Leon Russell’s Rock n’ Roll Time Capsule

Studio 360 | Jul 2, 2015

During the 1970s, Leon Russell forged a musical career unlike almost anyone else’s before or since: an ultra-American mix of country, blues, gospel, and rock n’ roll, collaborating with musicians from all those genres. And for two years at the height of Russell’s stardom, the documentarian Les Blank filmed him. Blank completed the movie, A Poem Is a Naked Person, 41 years ago. But it’s only being released now, two years after the filmmaker’s death.

One of the issues holding up the release of the film was Russell himself. “I hate new stuff, so I decided I would let it get older and perhaps it would be better,” he explains to Kurt Andersen. But Russell also took issue with the content. “Les Blank is a wonderful documentarian, but I felt like it had a lot of coverage that didn’t have to do with me — you know, a lot of sunsets,” he explains.

Russell credits his artistic development to a birth injury that damaged his upper vertebrae and left him slightly paralyzed on the right side of his body. “It gave me a very strong sense of duality,” he says. “It gave me an outlook into this plane that we live on and if I hadn’t had that, I’d probably be selling cars in Paris, Texas.” Russell became one of the most sought after session musicians in Los Angeles during the 1960s, working with everyone from Frank Sinatra to Phil Spector and from Glen Campbell to the Byrds.
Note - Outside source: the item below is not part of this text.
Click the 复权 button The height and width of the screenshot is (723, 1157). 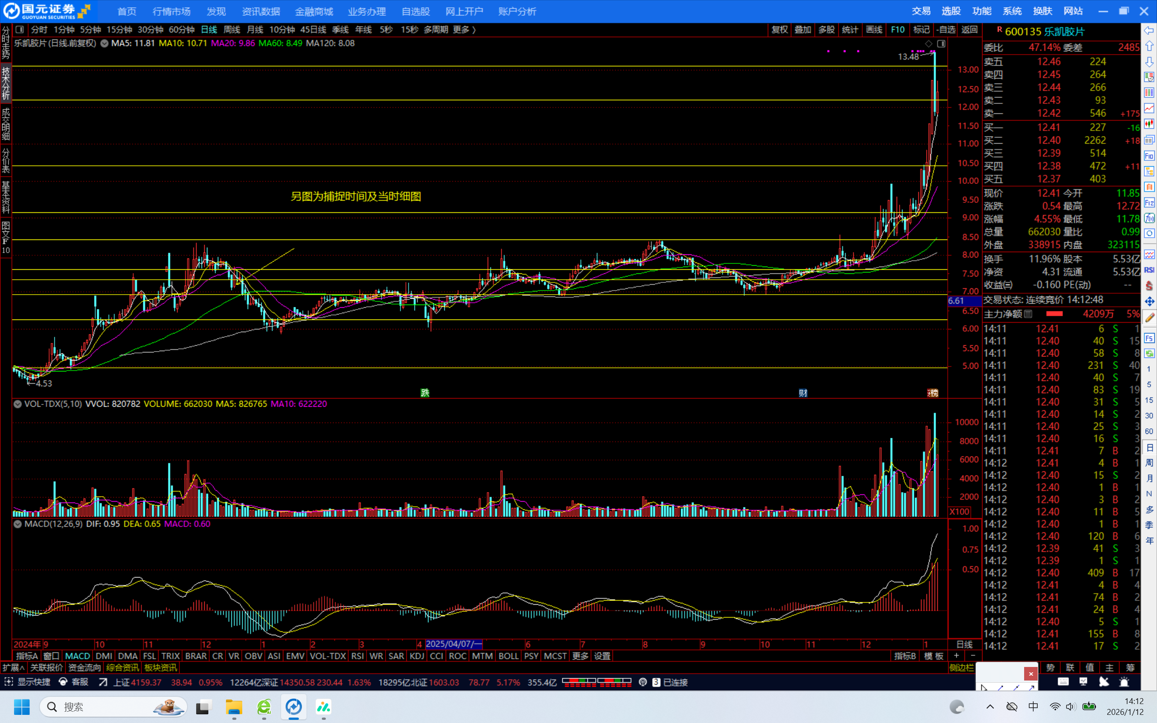(779, 30)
His break out moment came in 1970 when he teamed up with Joe Cocker on Mad Dogs and Englishmen, contributing several songs, including “Delta Lady” and “Superstar,” and serving as bandleader for the tour. It was on that tour that he cemented his persona as a one-of-a-kind rock n’ roll character, with his long gray hair, devilish smirk, and top hat.

In the decades since, country music has changed from the motley, multicultural scene in the documentary — with longhairs, square white bluegrass players, African-American musicians, young people, and old people all playing and working together. “It seems to have a mind of its own, you never know what music’s gonna do,” he tells Kurt. “I myself like the old style, a little bit less pickup trucks and beer and tailgating.”

For much of the 80s, 90s, and early 2000s, Russell continued to put out music, but without the same success he had experienced in the 70s — until Elton John called him up. The album they made together, 2010’s The Union, was both a critical and popular success. “I always thought somebody’d come back and get me, but Elton was the only one that did.”